From aromatic decoctions perfumed with blossoms and herbs, to tea-inspired brews you’ll want to sip rather than swig, here’s your guide to the best Hong Kong-made spirits and liqueurs.
Over the past decade, Hong Kong breweries have revolutionised craft beer in the city and continent. And although distilled alcohols remain taxed at a rate of 100%, spirits and liqueurs are no longer far behind. A small but strong contingent of movers, shakers, and cocktail-makers have been busy at work. Tinkering with tipples, and pouring out winners that express Hong Kong’s unique heritage and terroir, they deserve credit for persevering despite the odds.
With a growing focus on conscious consumption, these labels emphasise quality over quantity – so enjoy responsibly, and make sure to seek support if you’re struggling to strike a balance. Here are Hong Kong-made spirits and liqueurs to know, support and sip!

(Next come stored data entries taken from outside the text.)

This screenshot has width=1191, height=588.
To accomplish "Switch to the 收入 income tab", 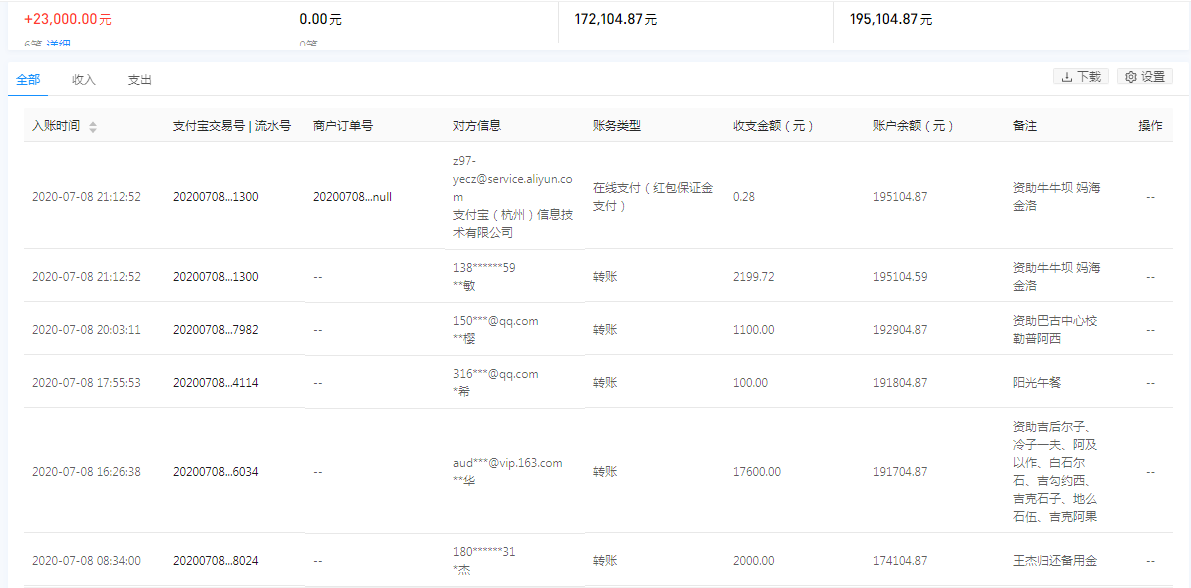I will pyautogui.click(x=84, y=80).
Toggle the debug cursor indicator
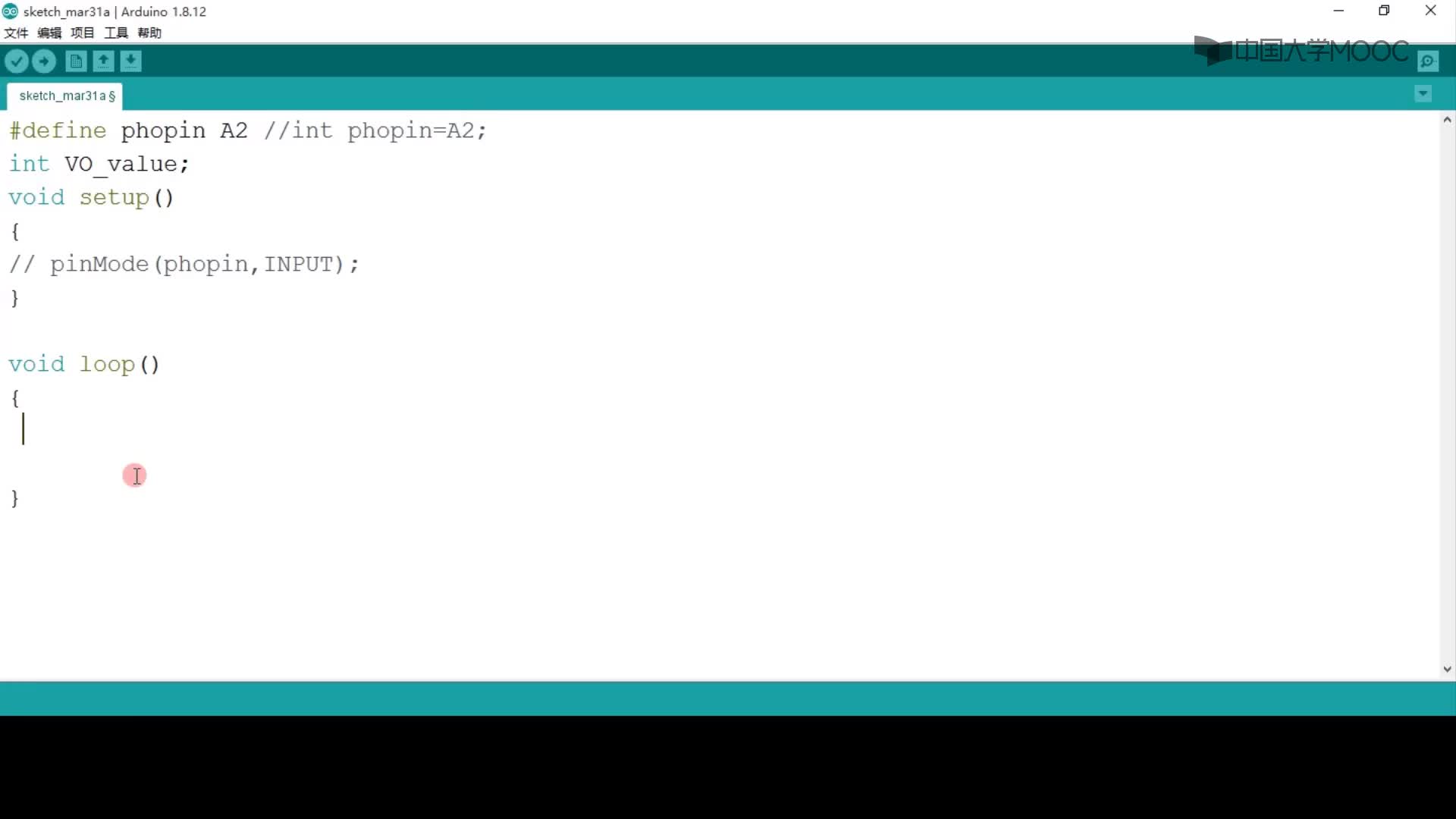Viewport: 1456px width, 819px height. click(135, 475)
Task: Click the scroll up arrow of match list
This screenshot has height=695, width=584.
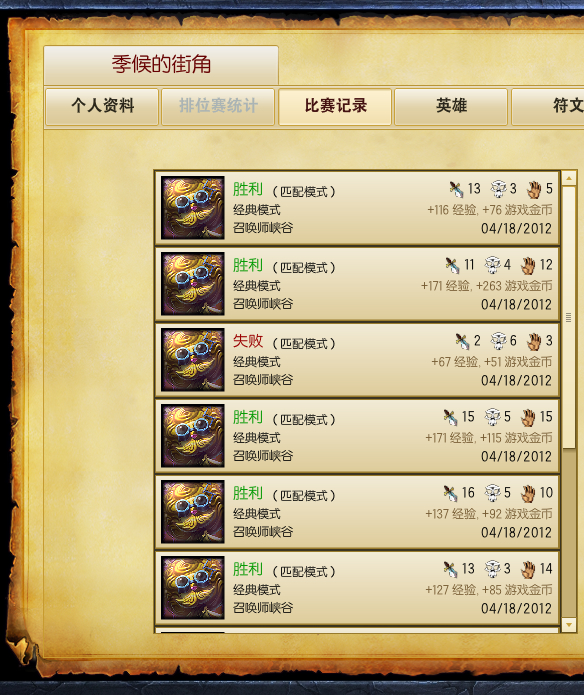Action: pyautogui.click(x=569, y=178)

Conspiracy is one of our top go-tos for bean-to-bar chocolate in Hong Kong. A newer product to emerge from their Wong Chuk Hang-based lab is Acan, the world’s first single origin chocolate liqueur. Just like Conspiracy’s bars, the cacao for this comes from Vietnam’s Dak Lak region, renowned for cherry, wood, and spice notes that tingle and warm the palate. Acan may be a more recent addition to the lineup, but the liqueur pays homage to the ancient origins of chocolate – a divine elixir to be savoured low and slow.
Siesta may be a dying tradition but Hongkongers’ love for saam dim saam – teatime treats at 3:15 pm – lives on! For those who relish tea o’clock as much as cocktail hour, there’s a new beverage on the block that unites the two. CHAKO, created by Quinary’s Antonio Lai and mixologist Alex Ko, offers spiked sparkling tea in a can. Featuring bases of oolong, white tea, and tieguanyin or iron goddess tea, these tea cocktails are super refreshing and so effortless.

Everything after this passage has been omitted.